Take the data below. Output it exactly from its first line through the line containing "You are a computer-use agent. Viewport: 2560px".

[Stored data]
================================
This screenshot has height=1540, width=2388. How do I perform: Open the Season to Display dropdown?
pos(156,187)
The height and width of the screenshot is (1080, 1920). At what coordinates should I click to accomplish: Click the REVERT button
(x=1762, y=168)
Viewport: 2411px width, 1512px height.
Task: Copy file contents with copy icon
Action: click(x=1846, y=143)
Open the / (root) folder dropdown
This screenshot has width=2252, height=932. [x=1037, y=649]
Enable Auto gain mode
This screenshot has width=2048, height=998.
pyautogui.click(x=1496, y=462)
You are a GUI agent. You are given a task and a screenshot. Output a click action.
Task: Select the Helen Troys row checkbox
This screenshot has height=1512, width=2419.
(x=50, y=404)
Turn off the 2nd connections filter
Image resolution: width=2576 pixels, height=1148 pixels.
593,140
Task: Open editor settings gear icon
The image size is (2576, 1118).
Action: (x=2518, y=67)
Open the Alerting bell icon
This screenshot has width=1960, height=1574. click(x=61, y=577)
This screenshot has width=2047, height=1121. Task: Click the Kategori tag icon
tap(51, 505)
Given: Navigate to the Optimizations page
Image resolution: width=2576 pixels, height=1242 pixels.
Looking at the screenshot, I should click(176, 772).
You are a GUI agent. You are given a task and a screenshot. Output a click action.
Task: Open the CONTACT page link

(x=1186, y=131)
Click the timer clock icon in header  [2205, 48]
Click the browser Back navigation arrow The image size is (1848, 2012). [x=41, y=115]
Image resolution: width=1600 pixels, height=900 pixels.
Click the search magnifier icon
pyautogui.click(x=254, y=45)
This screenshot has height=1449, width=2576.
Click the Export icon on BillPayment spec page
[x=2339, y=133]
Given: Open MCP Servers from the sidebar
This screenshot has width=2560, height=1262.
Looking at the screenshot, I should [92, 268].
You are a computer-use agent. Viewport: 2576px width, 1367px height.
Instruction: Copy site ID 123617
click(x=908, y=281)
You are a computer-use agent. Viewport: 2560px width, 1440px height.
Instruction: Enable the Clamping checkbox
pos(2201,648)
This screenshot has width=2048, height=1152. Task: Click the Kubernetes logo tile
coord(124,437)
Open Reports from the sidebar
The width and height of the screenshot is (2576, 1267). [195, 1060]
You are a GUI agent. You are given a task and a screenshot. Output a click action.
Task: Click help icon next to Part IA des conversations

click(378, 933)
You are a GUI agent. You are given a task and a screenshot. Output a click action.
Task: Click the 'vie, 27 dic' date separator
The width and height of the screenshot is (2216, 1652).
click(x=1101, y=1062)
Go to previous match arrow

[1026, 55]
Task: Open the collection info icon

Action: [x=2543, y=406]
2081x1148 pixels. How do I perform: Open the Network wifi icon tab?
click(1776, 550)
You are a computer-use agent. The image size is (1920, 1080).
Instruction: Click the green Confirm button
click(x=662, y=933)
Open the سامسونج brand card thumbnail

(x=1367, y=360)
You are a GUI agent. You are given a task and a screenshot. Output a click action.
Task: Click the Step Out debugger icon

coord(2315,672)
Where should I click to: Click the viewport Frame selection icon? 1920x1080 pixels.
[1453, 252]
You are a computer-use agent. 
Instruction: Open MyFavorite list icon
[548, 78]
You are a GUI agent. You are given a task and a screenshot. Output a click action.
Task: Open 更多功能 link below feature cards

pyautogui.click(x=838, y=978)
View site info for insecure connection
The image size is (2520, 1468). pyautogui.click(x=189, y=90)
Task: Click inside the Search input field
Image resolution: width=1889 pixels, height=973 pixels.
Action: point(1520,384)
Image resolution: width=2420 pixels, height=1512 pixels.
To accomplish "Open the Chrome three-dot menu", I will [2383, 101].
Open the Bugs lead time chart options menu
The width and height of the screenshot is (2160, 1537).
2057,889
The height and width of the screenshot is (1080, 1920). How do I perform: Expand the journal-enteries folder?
================================
Answer to this exercise ::
This screenshot has height=1540, width=2388. How do I perform: Open the Season to Display dropdown?
pos(156,187)
The height and width of the screenshot is (1080, 1920). At what coordinates should I click to accomplish: Click the REVERT button
(x=1762, y=168)
Viewport: 2411px width, 1512px height.
Task: Copy file contents with copy icon
Action: click(x=1846, y=143)
Open the / (root) folder dropdown
This screenshot has width=2252, height=932. [x=1037, y=649]
Enable Auto gain mode
This screenshot has width=2048, height=998.
pyautogui.click(x=1496, y=462)
You are a GUI agent. You are given a task and a screenshot. Output a click action.
Task: Select the Helen Troys row checkbox
This screenshot has height=1512, width=2419.
(x=50, y=404)
Turn off the 2nd connections filter
Image resolution: width=2576 pixels, height=1148 pixels.
593,140
Task: Open editor settings gear icon
The image size is (2576, 1118).
Action: (x=2518, y=67)
Open the Alerting bell icon
This screenshot has width=1960, height=1574. click(x=61, y=577)
This screenshot has width=2047, height=1121. Task: Click the Kategori tag icon
tap(51, 505)
Given: Navigate to the Optimizations page
Image resolution: width=2576 pixels, height=1242 pixels.
Looking at the screenshot, I should click(176, 772).
You are a GUI agent. You are given a task and a screenshot. Output a click action.
Task: Open the CONTACT page link

(x=1186, y=131)
Click the timer clock icon in header  [2205, 48]
Click the browser Back navigation arrow The image size is (1848, 2012). [x=41, y=115]
Image resolution: width=1600 pixels, height=900 pixels.
Click the search magnifier icon
pyautogui.click(x=254, y=45)
This screenshot has height=1449, width=2576.
Click the Export icon on BillPayment spec page
[x=2339, y=133]
Given: Open MCP Servers from the sidebar
This screenshot has width=2560, height=1262.
Looking at the screenshot, I should [92, 268].
You are a computer-use agent. Viewport: 2576px width, 1367px height.
Instruction: Copy site ID 123617
click(x=908, y=281)
You are a computer-use agent. Viewport: 2560px width, 1440px height.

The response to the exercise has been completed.